C: A685 DELETE foo/bar

S: A685 OK DELETE Completed

C: A686 LIST "" *

S: * LIST (\Noselect) "/" foo

S: A686 OK LIST completed

C: A687 DELETE foo

S: A687 OK DELETE Completed

C: A82 LIST "" *

S: * LIST () "." blurdybloop

S: * LIST () "." foo

S: * LIST () "." foo.bar

S: A82 OK LIST completed

C: A83 DELETE blurdybloop

S: A83 OK DELETE completed

C: A84 DELETE foo

S: A84 OK DELETE Completed

C: A85 LIST "" *

S: * LIST () "." foo.bar

S: A85 OK LIST completed

C: A86 LIST "" %

S: * LIST (\Noselect) "." foo

S: A86 OK LIST completed

6.3.5. RENAME Command

Arguments: existing mailbox name

new mailbox name

Responses: no specific responses for this command

Result: OK - rename completed

NO - rename failure: can't rename mailbox with that name,

can't rename to mailbox with that name

BAD - command unknown or arguments invalid

The RENAME command changes the name of a mailbox. A tagged OK

response is returned only if the mailbox has been renamed. It is

an error to attempt to rename from a mailbox name that does not

exist or to a mailbox name that already exists. Any error in

renaming will return a tagged NO response.

If the name has inferior hierarchical names, then the inferior

hierarchical names MUST also be renamed. For example, a rename of

"foo" to "zap" will rename "foo/bar" (assuming "/" is the

hierarchy delimiter character) to "zap/bar".

The value of the highest-used unique identifier of the old mailbox

name MUST be preserved so that a new mailbox created with the same

name will not reuse the identifiers of the former incarnation,

UNLESS the new incarnation has a different unique identifier

validity value. See the description of the UID command for more

detail.

Renaming INBOX is permitted, and has special behavior. It moves

all messages in INBOX to a new mailbox with the given name,

leaving INBOX empty. If the server implementation supports

inferior hierarchical names of INBOX, these are unaffected by a

rename of INBOX.

....................

* [WHAT IS BEING ASKED]: Reproduce word for word the part of the mailbox protocol excerpt that opens with the words containing "an error to" and closes with "tagged NO response.". Draw only on the mailbox protocol excerpt above.

* [SOURCE DATA]:
....................

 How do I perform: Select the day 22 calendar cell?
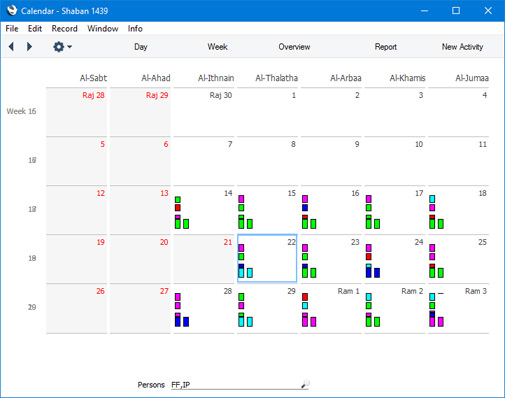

....................

* [REPLY TO THE TASK]:
an error to attempt to rename from a mailbox name that does not

exist or to a mailbox name that already exists. Any error in

renaming will return a tagged NO response.